The solution you found is not a good practice.
The equipment grounding conductors in a feeder must always be routed within the same conduit or raceway containing that circuit’s associated power circuit conductors.
the grounding conductor is much more effective that way.
 
Ares,

I agree totally with you but the problem is that with conductors of 240 mm2 it´s usual practice to use single conductor cables instead of multi-conductor ones. Of course in this case, the long extension of the cables ( 150m ) is causing the current induction.

We will separate the ground conductor but it will follow the same path, just a few centimeters apart from the phase conductors.

Could you tell me more in detail why the ground conductor is more effective when it follows the same path?

 

lyle — In your Aug 19 posting, an apology is not necessary, for no offense was taken. I think we both agree that is important to take all incidents of likely hazardous potential difference seriously. Regional differences in how to consistently achieve that through regulations and practices will seldom be the same. That is one reason that eng-tips.com remains so interesting.
 
Carlosmelim,

I often see a current that flows through the grounding conductor in the conduit (usually harmonics + common mode noise) despite the presence of other multiple ground return paths of lower DC resistance. The reson is the magnetic field created by power supply conductors.
(Usually the reason is poorly designed electronics power supplies)
I read a paper (sorry do not remember the source) with empirically collected data showing that a ground installed in conduit is many (?~6) times more effective in short circuit situations than identical conductor installed outside the conduit.

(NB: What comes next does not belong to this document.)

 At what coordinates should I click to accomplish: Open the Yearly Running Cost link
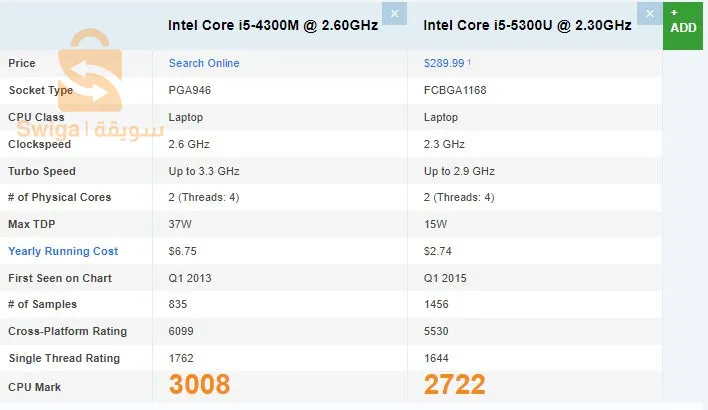tap(63, 251)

The explanation is - Induction. Surge in power supply conductors will create magnetic field oriented in a way that will enhance the flow in the return path. (lower the
impedance)> Note that short cct is a transient event - loaded with harmonics so the impedance (not resistance) becames a dominating value.
The further away the grounding conductor from the power conductors the less of that benefit you get.
 
Ares,
Forgive me, I am trying to understand your exact reason for insisting that the earth is run with its associated phase conductors. Certainly that would perhaps apply to the neutral but I cant see the reason for the protective conductor. In fact the effect of induction on a heavy current earth fault on protective conductors taped to SWA multicores can often render the separate earth conductor superfluous! Regards,

Lyledunn
 
The proximity of the ground conductor to the phase conductor has a large effect on the zero sequence impedance due to the increased inductance, as noted above. This is especially true for circuits run in a steel conduit. A ground conductor run outside the steel conduit is nearly useless at carrying fault current. The steel conduit generally isn't much better after a few years when the resistance of the joints builds up. This is one reason the NEC requires ground conductors be run in each conduit for circuits with multiple conductors per phase.

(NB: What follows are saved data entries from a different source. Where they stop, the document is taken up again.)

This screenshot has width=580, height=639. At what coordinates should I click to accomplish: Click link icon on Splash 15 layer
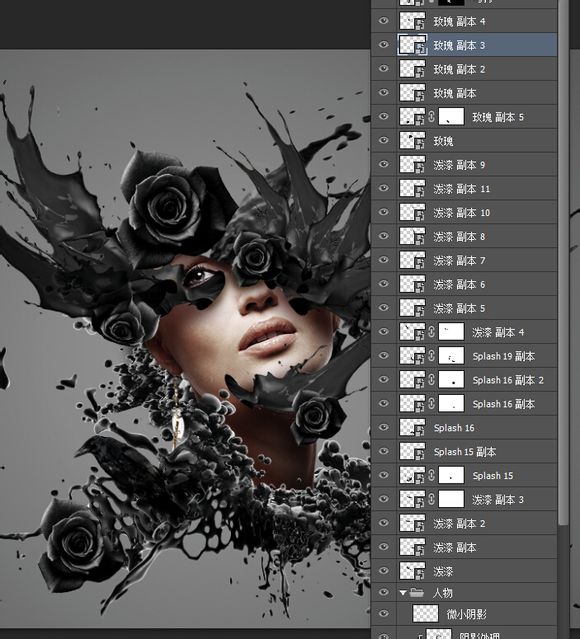[431, 475]
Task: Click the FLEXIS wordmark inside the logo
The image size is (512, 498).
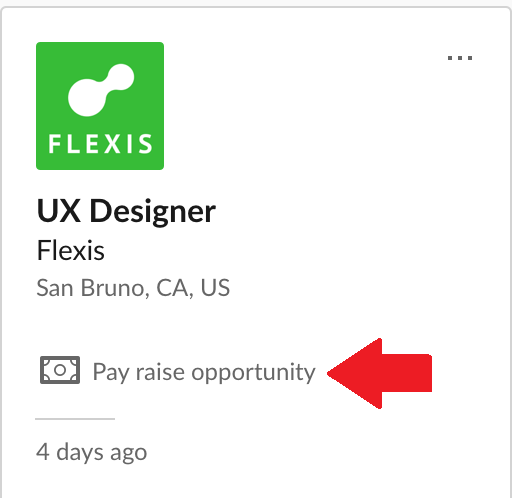Action: 100,144
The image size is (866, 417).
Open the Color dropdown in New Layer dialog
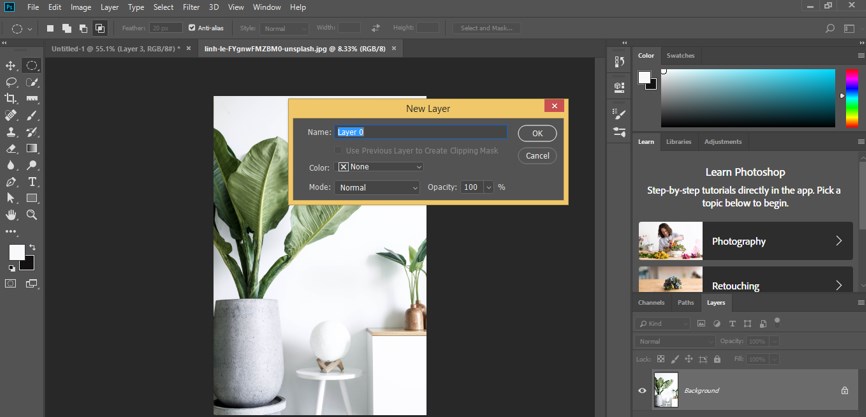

Quite a bit of testing was done on 480v circuits back in the 1970s that confirms this. I can provide references when I'm back in the office if anyone is interested.
 
Don,

Best reference I have is AIEE Paper 60-12, "Determination of Ground-Fault Current on Common A-C Grounded-Neutral Systems in Standard Steel or Aluminum Conduit", by J.A. Geinger, O.C. Davidson and R.W. Brendel. It was published in AIEE Transactions in May 1960!

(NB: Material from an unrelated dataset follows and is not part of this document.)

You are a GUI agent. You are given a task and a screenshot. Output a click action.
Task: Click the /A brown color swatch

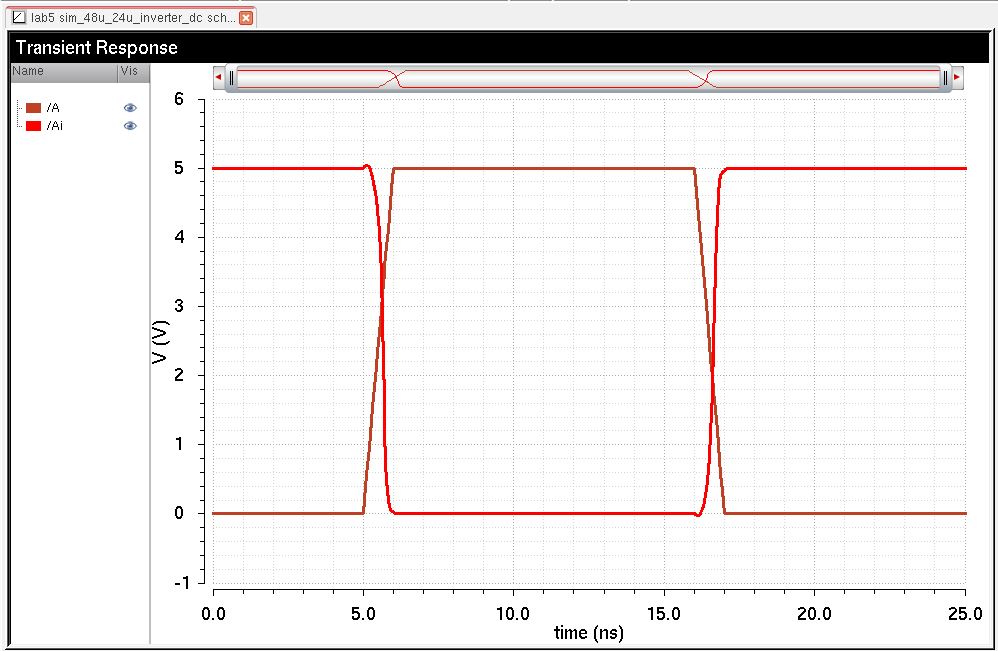(33, 108)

It was this paper that I believe started the trend toward including separate ground wires in 480V circuit run in conduit. Previously, most people relied on the steel conduit as the grounding conductor. This paper showed the serious limitations of the conduit system (particularly steel) as a grounding conductor. Aluminum conduit is much better.

See also "Let's Be More Specific About Equipment Grounding" by R.H. Kaufmann, published in Proceedings of American Power Conference, 1962, (Vol XX1V).

Hope this is useful to someone.
 

Another AIEE reference is cited in Chapter 11 of IAEI Soares Book on Grounding, 5 ed. It is R.H.Kaufmann, Some Fundamentals of Equipment-Grounding Circuit Design, AIEE paper 54-244. 1954.